Collected data entries:
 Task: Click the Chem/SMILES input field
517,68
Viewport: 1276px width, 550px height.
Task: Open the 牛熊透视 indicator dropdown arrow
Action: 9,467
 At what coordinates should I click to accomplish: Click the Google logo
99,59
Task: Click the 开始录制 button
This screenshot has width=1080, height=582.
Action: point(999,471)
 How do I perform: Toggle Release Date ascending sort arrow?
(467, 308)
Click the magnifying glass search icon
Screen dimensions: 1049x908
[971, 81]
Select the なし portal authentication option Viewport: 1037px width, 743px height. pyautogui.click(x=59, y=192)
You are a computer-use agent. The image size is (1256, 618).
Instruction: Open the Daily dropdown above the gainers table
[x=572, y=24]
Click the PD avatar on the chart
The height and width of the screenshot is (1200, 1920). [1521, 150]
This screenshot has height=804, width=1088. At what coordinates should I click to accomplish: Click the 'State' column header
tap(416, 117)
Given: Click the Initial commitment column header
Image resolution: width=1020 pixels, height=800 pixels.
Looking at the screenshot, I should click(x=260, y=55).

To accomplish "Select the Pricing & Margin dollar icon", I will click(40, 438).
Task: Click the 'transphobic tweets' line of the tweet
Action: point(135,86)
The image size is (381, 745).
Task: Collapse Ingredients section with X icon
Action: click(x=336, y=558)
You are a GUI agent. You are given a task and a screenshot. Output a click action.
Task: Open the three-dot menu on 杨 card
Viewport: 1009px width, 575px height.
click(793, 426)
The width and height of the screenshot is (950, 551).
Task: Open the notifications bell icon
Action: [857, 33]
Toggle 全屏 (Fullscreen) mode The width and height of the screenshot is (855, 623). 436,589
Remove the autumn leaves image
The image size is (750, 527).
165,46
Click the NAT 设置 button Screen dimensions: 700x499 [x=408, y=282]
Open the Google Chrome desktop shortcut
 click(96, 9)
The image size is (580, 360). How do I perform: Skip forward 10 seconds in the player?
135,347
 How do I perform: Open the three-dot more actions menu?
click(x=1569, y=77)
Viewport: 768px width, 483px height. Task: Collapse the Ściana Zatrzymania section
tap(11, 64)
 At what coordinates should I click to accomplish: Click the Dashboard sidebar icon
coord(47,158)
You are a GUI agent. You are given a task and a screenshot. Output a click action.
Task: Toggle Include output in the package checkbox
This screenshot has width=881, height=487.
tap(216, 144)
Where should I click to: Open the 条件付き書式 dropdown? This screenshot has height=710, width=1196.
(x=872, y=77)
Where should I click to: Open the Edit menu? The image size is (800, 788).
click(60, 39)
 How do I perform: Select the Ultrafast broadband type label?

WHAT YOU NEED TO DO: Reproduce, word for word, every line starting at the line that contains "Dashboard sidebar icon" and ending with the final line of the entries.

OUTPUT FOR THIS TASK:
 At what coordinates should I click to accomplish: Click the Dashboard sidebar icon
coord(47,158)
You are a GUI agent. You are given a task and a screenshot. Output a click action.
Task: Toggle Include output in the package checkbox
This screenshot has width=881, height=487.
tap(216, 144)
Where should I click to: Open the 条件付き書式 dropdown? This screenshot has height=710, width=1196.
(x=872, y=77)
Where should I click to: Open the Edit menu? The image size is (800, 788).
click(60, 39)
 How do I perform: Select the Ultrafast broadband type label?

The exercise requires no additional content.